**Provided material:**
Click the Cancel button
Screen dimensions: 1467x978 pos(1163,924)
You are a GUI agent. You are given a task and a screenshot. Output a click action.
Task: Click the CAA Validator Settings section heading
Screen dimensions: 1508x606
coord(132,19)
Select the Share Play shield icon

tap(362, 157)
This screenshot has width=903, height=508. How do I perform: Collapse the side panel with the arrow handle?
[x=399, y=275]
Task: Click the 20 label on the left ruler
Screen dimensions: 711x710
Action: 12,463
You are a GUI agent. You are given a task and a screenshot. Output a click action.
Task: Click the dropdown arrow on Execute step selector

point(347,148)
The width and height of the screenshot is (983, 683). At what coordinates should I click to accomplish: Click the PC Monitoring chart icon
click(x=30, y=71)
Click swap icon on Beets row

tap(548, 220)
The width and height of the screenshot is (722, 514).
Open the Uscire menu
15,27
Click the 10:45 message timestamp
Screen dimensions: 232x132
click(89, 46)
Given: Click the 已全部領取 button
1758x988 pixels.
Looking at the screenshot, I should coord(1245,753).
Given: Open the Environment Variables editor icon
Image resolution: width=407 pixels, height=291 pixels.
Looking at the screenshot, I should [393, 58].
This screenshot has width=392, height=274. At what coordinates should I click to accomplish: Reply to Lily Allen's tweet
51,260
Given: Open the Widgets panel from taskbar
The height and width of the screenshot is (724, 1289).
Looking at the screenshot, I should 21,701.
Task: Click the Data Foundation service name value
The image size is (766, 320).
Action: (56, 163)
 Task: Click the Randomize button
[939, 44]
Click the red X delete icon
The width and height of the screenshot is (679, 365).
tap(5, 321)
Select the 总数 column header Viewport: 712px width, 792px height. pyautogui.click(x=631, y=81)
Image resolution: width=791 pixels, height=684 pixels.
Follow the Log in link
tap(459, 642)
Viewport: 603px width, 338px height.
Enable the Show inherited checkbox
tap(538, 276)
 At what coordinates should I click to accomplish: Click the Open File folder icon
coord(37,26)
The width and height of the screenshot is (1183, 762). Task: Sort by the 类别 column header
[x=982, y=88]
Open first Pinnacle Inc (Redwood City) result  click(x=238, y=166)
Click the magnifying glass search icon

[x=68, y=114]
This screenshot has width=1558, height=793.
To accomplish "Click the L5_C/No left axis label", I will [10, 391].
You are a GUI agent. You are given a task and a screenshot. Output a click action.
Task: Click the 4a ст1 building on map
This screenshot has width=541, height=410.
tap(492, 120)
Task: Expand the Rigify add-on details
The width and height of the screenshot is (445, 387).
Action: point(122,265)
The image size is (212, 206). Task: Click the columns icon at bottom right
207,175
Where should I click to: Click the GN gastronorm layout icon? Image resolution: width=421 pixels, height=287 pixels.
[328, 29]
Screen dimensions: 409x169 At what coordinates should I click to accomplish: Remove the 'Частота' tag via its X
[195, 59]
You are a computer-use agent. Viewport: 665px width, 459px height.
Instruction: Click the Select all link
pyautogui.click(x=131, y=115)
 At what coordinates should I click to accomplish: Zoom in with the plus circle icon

**Task brief:** Write out the lines of the records exactly, starting at the one holding "The image size is (212, 206)." and ending with the last line, and include no others.

**Result of the task:**
The image size is (212, 206). Task: Click the columns icon at bottom right
207,175
Where should I click to: Click the GN gastronorm layout icon? Image resolution: width=421 pixels, height=287 pixels.
[328, 29]
Screen dimensions: 409x169 At what coordinates should I click to accomplish: Remove the 'Частота' tag via its X
[195, 59]
You are a computer-use agent. Viewport: 665px width, 459px height.
Instruction: Click the Select all link
pyautogui.click(x=131, y=115)
 At what coordinates should I click to accomplish: Zoom in with the plus circle icon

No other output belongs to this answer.